-- BEGIN MATERIAL FOR THIS TASK --

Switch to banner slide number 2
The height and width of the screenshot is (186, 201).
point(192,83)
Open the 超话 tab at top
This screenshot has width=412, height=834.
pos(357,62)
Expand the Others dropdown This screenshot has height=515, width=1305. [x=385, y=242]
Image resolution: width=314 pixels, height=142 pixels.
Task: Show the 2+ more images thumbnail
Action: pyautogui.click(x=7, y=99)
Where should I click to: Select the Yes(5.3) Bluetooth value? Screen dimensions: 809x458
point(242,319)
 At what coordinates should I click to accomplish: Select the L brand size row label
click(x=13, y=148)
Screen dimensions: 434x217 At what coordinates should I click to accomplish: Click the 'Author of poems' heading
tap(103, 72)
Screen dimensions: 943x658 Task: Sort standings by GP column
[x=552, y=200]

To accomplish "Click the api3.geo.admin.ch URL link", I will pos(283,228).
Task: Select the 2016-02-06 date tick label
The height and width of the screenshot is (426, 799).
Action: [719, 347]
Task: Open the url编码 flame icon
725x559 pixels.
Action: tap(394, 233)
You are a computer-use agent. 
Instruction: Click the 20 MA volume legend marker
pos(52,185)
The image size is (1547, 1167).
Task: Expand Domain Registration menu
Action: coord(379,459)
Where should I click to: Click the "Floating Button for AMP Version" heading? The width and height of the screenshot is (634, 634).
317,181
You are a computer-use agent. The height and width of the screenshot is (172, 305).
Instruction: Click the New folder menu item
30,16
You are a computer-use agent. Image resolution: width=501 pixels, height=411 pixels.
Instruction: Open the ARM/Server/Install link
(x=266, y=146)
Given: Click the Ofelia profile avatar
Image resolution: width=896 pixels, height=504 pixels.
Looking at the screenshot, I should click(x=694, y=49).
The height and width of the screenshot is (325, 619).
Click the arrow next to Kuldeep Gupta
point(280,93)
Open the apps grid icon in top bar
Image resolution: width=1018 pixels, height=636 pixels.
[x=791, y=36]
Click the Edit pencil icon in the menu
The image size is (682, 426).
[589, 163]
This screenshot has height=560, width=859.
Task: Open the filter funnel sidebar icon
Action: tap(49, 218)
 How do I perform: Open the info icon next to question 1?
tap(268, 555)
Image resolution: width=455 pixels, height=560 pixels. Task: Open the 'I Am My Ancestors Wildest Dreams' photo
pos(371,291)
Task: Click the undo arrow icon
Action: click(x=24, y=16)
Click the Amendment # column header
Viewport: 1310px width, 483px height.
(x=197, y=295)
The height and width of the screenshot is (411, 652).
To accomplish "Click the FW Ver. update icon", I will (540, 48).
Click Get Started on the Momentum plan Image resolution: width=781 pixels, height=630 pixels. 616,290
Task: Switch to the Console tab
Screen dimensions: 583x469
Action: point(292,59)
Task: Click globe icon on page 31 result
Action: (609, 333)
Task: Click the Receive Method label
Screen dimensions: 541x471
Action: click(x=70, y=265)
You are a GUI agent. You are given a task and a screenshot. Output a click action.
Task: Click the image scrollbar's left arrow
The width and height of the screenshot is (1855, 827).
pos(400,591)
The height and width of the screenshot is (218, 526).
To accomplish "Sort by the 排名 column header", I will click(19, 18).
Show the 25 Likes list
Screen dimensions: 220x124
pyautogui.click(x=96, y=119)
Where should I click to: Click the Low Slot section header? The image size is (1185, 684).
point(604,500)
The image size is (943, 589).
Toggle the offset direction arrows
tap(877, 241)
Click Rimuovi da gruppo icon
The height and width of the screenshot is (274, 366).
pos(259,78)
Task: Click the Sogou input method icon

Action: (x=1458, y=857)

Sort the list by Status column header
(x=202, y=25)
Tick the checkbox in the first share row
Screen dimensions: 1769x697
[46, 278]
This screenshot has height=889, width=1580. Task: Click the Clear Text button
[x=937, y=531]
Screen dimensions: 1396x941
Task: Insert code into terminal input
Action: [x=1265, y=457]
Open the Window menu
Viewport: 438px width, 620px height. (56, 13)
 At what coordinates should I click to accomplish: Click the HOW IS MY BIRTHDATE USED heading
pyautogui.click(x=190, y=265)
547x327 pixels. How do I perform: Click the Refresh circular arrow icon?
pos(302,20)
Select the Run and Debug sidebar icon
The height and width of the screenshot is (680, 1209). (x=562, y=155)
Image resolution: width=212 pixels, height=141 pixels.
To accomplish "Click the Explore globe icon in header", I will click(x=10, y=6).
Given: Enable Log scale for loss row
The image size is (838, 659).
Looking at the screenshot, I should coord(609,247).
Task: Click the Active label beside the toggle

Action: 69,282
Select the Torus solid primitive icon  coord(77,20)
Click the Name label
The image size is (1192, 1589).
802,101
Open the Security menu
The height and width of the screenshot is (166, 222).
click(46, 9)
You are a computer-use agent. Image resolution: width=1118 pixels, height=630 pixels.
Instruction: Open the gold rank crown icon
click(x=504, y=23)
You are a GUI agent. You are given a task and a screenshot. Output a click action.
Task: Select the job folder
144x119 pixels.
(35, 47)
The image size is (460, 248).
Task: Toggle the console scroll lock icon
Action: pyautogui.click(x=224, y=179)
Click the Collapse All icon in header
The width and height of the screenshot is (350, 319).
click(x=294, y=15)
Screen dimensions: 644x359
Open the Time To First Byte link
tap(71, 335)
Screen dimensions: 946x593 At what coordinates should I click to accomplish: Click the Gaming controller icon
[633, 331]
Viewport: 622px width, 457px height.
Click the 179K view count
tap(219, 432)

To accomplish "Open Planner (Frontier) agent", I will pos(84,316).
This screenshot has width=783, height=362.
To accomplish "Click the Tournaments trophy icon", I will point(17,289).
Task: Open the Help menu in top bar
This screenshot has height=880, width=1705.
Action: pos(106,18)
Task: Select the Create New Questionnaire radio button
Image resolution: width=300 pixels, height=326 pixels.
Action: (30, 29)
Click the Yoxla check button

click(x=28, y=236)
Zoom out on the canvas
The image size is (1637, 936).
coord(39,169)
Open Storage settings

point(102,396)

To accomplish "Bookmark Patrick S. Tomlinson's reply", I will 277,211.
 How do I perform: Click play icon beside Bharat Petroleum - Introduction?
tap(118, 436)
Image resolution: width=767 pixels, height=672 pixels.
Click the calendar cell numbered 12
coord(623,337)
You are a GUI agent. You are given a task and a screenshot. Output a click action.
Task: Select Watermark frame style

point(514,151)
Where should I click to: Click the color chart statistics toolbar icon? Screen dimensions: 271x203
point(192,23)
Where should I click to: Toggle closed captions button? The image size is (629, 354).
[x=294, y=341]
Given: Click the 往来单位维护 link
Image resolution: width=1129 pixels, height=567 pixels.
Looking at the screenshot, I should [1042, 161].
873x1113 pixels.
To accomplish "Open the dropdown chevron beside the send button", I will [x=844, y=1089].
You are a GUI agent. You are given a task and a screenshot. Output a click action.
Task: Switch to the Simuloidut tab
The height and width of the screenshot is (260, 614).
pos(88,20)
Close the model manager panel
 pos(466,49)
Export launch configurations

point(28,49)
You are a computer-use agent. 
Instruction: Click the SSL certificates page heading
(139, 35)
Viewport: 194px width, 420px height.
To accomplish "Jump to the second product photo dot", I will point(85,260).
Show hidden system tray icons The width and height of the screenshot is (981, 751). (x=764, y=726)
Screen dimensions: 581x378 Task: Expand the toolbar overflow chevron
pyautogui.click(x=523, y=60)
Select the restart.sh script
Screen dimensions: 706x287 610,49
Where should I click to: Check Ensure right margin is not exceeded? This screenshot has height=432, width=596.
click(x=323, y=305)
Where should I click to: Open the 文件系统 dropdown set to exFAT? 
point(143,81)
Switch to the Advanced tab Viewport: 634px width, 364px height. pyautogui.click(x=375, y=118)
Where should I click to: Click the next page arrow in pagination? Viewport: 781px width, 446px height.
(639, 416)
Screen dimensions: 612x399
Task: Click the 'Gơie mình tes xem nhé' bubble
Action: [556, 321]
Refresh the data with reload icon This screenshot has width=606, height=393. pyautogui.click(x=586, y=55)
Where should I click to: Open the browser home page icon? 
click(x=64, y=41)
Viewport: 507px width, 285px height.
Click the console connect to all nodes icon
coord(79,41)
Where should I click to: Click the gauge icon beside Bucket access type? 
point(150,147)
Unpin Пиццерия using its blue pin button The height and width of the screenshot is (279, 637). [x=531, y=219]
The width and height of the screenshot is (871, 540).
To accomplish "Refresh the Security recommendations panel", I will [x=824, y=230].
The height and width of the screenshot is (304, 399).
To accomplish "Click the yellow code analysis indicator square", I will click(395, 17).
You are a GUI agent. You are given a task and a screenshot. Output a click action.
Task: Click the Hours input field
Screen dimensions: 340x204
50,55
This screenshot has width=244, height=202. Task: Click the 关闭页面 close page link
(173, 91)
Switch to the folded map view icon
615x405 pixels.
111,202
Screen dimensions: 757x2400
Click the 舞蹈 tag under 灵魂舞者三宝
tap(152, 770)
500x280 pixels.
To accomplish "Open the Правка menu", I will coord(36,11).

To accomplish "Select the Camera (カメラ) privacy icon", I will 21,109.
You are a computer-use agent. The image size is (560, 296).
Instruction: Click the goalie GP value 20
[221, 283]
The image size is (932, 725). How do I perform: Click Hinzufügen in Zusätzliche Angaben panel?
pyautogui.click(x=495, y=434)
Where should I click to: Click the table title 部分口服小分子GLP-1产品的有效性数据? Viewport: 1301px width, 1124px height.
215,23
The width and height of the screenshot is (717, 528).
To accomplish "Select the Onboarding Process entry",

-- END MATERIAL FOR THIS TASK --

### SET TASK
Copy the entries above word for word, starting at the line that has "I will pos(283,228)." and ending after the line that has "Action: coord(379,459)".

### THE RESPONSE
To accomplish "Click the api3.geo.admin.ch URL link", I will pos(283,228).
Task: Select the 2016-02-06 date tick label
The height and width of the screenshot is (426, 799).
Action: [719, 347]
Task: Open the url编码 flame icon
725x559 pixels.
Action: tap(394, 233)
You are a computer-use agent. 
Instruction: Click the 20 MA volume legend marker
pos(52,185)
The image size is (1547, 1167).
Task: Expand Domain Registration menu
Action: coord(379,459)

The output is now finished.